That's not to say you can't place Superman in a darker story; he just needs to stand in contrast to the darkness.

The producers of the Warner Bros. animated versions of Superman and the Justice League demonstrated beautifully how to place Superman in darker stories, but still have him maintain and reaffirm his virtuous traits. If the studio wants to change things out, try a new threat, like Brainiac. He was used quite effectively for darker stories within the afore-mentioned Justice League series.

In the 90's, everyone copied Alan Moore and Frank Miller's darker tones, especially Moore's. Moore's reaction was to demonstrate how to tell great stories in a lighter vein.

Hollywood needs to learn that a great story, well executed, is what draws the crowds, not gimmicks.

Sent by jeff nettleton | 6:01 PM | 8-29-2008

I completely agree - dark is NOT the way to go with Supes.

I'm a HUGE fan of Superman Returns - it's the reason I became a Superman fan - but even so, I'll admit that the tone of the movie was darker than would be ideal -- especially for a summer release. To me, Christmas, Thanksgiving, or late fall would have been a much more suitable choice.

Despite it flaws, I'd very much like to see WB give Singer and Routh a chance at a sequel. Overall, I found Superman Returns to be a rich, exciting, and utterly magnificent telling of heroism and love, and I believe it brought a profound and inspiring depth to The Man of Steel.

As for Routh's performance as Superman, I thought it was just breathtaking - one of the most powerful and deeply moving male characterizations I've ever seen on film.

I believe Bryan Singer has the passion, talent, experience, and cast to give us an even better film than SR - one that can honor his vision of Superman and do a better job of pleasing long-time Superman fans and the general movie-going public. His desire to take the sequel in an action-packed, "Wrath of Khan" direction sounds like an excellent alternative to a reboot, and I feel he has the ability to maintain a compelling storyline while bringing eye-popping, heart-stopping action to the Man of Steel.

Sent by iolani | 2:53 AM | 8-31-2008

Kevin Samples:

Good post, but a quick typo: Superman #75 was released Nov. 18, 1992. Not 1993.

Sent by Siper2 | 12:12 PM | 8-31-2008

Long live the mullet. And the superhero!

'Nuff said.

Sent by Keith May | 7:32 PM | 9-2-2008

maybe there's a lukewarm middle ground. how bouts bizarro? that could give movie audiences a dark superman-like character without sacrificing the immutable morals of the real superman. you could even throw in a turn where superman struggles with a desire to adopt dark methods in order to beat bizarro more quickly...or something.

Sent by jack | 11:26 AM | 9-3-2008

Anyone remember the LAST episode of Justice League Unlimited when Superman FINALLY goes all out and pummels Darkseid? THAT is the Superman we need to see...THAT power contrast against the darkness.
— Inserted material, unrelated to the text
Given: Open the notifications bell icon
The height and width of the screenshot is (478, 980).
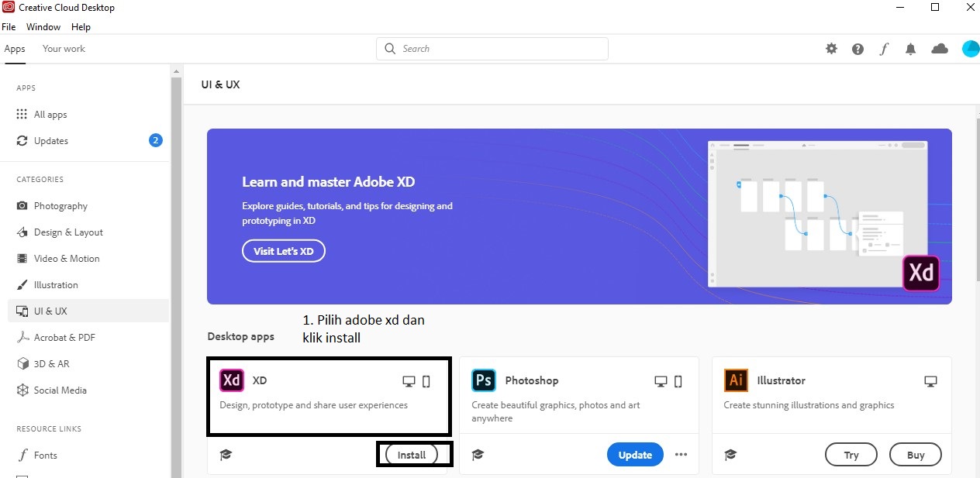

Superman returns was a good film, albiet a bit long in the tooth and the kid story-line was pretty dumb. Kate Bosworth was also a bit too mellow for me. Phyllis Coates the first Lois in the George Reeves TV show and Eric Durrance seem to have the "attitude" needed in my humble opinion.

Sent by Rick | 12:10 PM | 9-3-2008


Sent by Rick | 2:31 PM | 9-3-2008

The real draw in any Superman movie is Lex Luthor. When I heard that Spacey was the villian I was expecting a performance only second to Ledger's Joker. That's where the darkness comes from - Mr. Luthor himself. Superman was always seen as a symbol - "Returns" allowed him to be a regular guy.

What was wrong with the movie? The evil plan pushed our suspended disbelief to the maximum. A nuclear strike to create a new west coast was more believable.

Sent by Semi | 2:57 PM | 9-3-2008

We need SUPERman not superMAN.

Sent by Rick | 4:03 PM | 9-3-2008

Superman Returns was awful. I had no idea what it was about. It was set-piece after set-piece of loud, crashing bangs, shot with missing lights, with an actor playing him who has all the range of a cabbage. And all the best dialogue was stolen from a vastly superior original it so sadly failed to emulate.

On the other hand, The Dark Knight works for this simple reason: it's a superb story that knows what it's aiming to achieve, and from there all good things come. I love the Donner Superman. SR was a terrible failure. It may have made some money, but there will never be any affection for it.

Sent by Daniel | 2:15 PM | 9-9-2008

It is just an opinion, but I agree with Daniel, Superman Returns was awful. Re-booting is an excellent idea.

On the question of the article which is whether 'darkness' is the way to go, I think we first have to examine what we mean.

For me, what is meant by 'darkness' in this context is not necessarily 'Sin City', multiple body counts, etc...

What the writer of the article refers to as 'relevance' is closer, but what I think 'The Dark Knight' and 'Batman Begins' have, that most comic book movies do not have, is that as far as it is possible in the genre, we take the characters and what happens to them seriously.

And for that to be possible we have to be able to believe that things are not necessarily going to work out -- because that is the difference between the real world and the traditional comicbook universe. For people to find some relevance in a comicbook universe, they must be able to connect with the characters and believe that their experience, however different to their own, has something in common with their own -- notably that life is tough, and that it takes a significant effort to come out ahead. What makes Batman heroic is not a suit or his gizmos, its the triumph of his character in adversity, and how, as difficult as it sometimes is, he makes the right choices.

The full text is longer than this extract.